We use the latest in digital dental technology in our office for crowns, digital impressions, restorations, implantology, and surgical guides. CEREC technology is most commonly used for crown restorations. Our office pioneered CEREC dental technology and has been fabricating CEREC crowns for over 15 years! With the CEREC crown system, we offer a conservative approach to traditional crowns and we’re able to preserve more natural tooth structure. We skillfully create precise and efficient crown restorations that can be completed in a single visit. With CEREC technology, there is no longer two appointments and a waiting period for crown restorations. Our surgical guides are also constructed with CAM technology to bring accuracy and ease to implant surgery. Digital impressions are captured with CAD technology. This computerized process eliminates the traditional materials of the past, which can be messy and a concern for those with a sensitive gag reflex. The digital method simplifies dental impressions and it’s not only more convenient, it’s also more precise – which means a superior end result!
By utilizing the latest in technology we provide modern dentistry bringing you highly efficient and stress-free appointments.
Who are the Ideal Candidates for CEREC-based Procedures?
Most patients who are in need of a dental crown for a permanent tooth qualify for CEREC treatment. The primary difference between CEREC crowns and traditional crowns is that they are made in a single-visit. This makes CEREC treatment ideal for many of our busy or anxious patients who prefer to avoid multiple visits and procedures. In addition to working well for patients who need a crown, CEREC technology is also advantageous for replacing old restorations like crowns and fillings that have degraded over time.
How Much Do CEREC-Based Procedures Cost?
The CEREC procedure is both convenient and cost-effective. When considering the cost of care, patients should keep in mind that they will need only one visit to receive their new crowns. Additionally, because there is no wait time between preparing teeth and seating the crowns, there is no cost associated with temporary crowns. The cost of CEREC treatment can vary based on the extent of the broader treatment plan, the inclusion of ancillary procedures like dental fillings, and the number of crowns being made. Costs may also be offset by insurance coverage. During the consultation, our team sits with the patient to outline estimated costs, so there are no questions about the cost of care.
Does Insurance cover CEREC-based Procedures?
Patients should contact their insurance provider directly to confirm the scope of their coverage. That said, CEREC crowns are usually covered by insurance to the same degree as other dental crowns.

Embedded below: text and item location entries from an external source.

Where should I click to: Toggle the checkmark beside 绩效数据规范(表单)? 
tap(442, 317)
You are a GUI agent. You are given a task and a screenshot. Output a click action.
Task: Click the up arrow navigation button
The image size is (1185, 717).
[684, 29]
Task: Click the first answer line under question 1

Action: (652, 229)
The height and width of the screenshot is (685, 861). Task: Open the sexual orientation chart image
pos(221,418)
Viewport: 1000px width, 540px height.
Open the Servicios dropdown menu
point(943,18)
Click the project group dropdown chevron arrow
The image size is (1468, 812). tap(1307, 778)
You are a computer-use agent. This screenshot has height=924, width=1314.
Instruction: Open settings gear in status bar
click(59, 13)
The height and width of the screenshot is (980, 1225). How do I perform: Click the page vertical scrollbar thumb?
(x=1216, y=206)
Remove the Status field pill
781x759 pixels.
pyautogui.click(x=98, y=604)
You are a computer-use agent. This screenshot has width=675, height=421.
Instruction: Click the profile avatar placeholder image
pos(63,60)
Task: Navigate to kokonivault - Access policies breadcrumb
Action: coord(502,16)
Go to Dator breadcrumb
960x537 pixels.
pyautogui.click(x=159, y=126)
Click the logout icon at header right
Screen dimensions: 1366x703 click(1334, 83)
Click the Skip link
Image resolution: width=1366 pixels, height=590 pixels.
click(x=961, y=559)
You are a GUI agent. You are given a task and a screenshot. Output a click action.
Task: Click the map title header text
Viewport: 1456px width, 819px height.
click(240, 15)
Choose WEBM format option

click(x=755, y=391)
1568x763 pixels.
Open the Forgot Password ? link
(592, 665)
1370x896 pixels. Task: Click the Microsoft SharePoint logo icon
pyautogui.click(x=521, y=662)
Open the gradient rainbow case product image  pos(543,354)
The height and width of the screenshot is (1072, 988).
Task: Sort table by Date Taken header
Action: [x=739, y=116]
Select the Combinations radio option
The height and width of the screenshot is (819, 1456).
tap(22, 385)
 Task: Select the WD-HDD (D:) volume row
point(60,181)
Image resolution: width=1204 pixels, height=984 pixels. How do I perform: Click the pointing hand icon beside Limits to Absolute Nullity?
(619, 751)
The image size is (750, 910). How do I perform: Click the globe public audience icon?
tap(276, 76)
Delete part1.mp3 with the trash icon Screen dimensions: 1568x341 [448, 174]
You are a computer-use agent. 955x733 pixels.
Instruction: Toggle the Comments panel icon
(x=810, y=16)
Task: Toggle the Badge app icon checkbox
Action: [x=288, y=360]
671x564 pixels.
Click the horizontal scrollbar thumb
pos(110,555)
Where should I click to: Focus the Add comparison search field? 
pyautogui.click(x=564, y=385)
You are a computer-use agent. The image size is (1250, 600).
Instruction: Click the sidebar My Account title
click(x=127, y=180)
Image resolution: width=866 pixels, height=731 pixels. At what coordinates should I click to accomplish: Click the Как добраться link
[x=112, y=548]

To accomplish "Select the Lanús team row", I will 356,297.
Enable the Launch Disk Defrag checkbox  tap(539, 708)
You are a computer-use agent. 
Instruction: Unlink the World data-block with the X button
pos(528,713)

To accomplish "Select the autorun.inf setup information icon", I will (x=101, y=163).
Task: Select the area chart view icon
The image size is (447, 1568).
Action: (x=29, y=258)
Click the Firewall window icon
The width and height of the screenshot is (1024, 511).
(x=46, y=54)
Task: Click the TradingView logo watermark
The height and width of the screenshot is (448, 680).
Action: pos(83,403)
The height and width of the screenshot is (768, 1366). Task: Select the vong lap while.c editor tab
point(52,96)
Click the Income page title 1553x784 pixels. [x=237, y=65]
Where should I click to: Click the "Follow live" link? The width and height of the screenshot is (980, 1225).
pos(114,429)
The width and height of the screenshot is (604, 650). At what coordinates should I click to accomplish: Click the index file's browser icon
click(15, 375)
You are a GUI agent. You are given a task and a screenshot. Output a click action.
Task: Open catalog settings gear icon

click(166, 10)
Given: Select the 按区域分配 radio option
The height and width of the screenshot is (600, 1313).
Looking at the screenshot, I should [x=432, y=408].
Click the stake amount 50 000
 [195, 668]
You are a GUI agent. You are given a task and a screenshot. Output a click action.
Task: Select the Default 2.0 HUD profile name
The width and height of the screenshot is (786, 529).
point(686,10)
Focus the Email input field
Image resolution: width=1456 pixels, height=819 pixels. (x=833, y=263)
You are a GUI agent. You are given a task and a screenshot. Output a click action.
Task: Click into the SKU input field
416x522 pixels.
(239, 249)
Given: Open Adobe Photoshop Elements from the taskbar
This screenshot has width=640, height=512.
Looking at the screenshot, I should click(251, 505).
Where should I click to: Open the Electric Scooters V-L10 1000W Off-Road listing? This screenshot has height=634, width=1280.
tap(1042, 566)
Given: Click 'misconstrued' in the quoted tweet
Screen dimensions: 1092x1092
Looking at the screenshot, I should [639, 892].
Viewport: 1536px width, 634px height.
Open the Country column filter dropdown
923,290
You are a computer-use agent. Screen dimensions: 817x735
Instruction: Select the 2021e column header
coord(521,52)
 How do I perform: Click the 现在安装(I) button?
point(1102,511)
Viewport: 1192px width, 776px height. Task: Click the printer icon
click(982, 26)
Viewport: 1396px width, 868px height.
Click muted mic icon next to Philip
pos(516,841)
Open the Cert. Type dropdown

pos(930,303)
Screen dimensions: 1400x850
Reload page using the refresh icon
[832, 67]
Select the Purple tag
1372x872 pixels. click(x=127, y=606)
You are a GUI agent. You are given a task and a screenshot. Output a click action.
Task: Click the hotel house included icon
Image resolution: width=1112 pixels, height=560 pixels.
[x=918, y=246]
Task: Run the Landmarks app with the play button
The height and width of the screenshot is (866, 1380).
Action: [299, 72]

How Long Do CEREC Crowns Last?
The lifespan of CEREC crowns may be slightly longer than traditional crowns. Research data estimates that these custom-made crowns may last from 10 to 15 years or more as opposed to the standard seven to 15 years for a standard lab-made crown. Patients with dental crowns, CEREC or traditional, are encouraged to avoid biting and chewing on hard objects to protect their restoration from unnecessary damage.
Are CEREC Dental Crowns Safe?
CEREC dental crowns have a strong reputation for effectiveness, durability, and cosmetic value. Each custom-made crown is milled from a solid block of dental ceramic. The material looks very much like natural enamel and can withstand the force of biting and chewing very well. In addition to being a metal-free option for tooth restoration, CEREC crowns also fit incredibly well. The fit of a CEREC crown may surpass that of a traditional lab-made crown thanks to the sophisticated digital impressions and computer imaging technology involved in the fabrication process. Because the crowns fit so well, there is little risk of damage to the underlying tooth from bacteria provided that the patient practices good oral hygiene that includes brushing and flossing every day.